[Extracted records]
==*==

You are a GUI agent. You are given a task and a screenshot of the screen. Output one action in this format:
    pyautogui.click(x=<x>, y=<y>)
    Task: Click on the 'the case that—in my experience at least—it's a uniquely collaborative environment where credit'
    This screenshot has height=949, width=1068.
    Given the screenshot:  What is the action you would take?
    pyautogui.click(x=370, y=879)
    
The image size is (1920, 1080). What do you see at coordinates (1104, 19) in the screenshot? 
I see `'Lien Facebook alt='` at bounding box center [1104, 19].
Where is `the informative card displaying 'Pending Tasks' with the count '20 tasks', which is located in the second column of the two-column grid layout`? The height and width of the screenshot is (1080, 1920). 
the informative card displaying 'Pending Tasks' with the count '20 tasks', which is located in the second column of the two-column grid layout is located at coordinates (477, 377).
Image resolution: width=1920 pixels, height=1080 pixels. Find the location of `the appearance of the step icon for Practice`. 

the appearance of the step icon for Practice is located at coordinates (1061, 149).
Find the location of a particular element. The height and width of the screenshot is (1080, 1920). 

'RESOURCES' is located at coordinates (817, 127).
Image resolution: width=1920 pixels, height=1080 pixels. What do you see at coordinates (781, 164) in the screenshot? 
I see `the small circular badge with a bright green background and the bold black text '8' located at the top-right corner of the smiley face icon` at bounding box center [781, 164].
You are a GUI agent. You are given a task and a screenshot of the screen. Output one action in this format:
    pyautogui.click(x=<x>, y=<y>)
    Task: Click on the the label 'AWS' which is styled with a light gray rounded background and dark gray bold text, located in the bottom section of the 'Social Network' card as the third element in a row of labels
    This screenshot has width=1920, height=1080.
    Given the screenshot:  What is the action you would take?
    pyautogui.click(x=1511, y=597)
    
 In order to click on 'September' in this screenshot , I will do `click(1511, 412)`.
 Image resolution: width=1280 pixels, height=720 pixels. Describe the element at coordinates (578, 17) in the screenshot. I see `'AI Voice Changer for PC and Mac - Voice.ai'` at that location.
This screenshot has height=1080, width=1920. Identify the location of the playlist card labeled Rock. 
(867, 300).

==*==

- Problem -
Lay out the lines from the line with "The image size" to the line with "coordinates (817, 127)." as a numbered list, leaving out blank lines.

- Task result -
1. The image size is (1920, 1080). What do you see at coordinates (1104, 19) in the screenshot? 
2. I see `'Lien Facebook alt='` at bounding box center [1104, 19].
3. Where is `the informative card displaying 'Pending Tasks' with the count '20 tasks', which is located in the second column of the two-column grid layout`? The height and width of the screenshot is (1080, 1920). 
4. the informative card displaying 'Pending Tasks' with the count '20 tasks', which is located in the second column of the two-column grid layout is located at coordinates (477, 377).
5. Image resolution: width=1920 pixels, height=1080 pixels. Find the location of `the appearance of the step icon for Practice`. 
6. the appearance of the step icon for Practice is located at coordinates (1061, 149).
7. Find the location of a particular element. The height and width of the screenshot is (1080, 1920). 
8. 'RESOURCES' is located at coordinates (817, 127).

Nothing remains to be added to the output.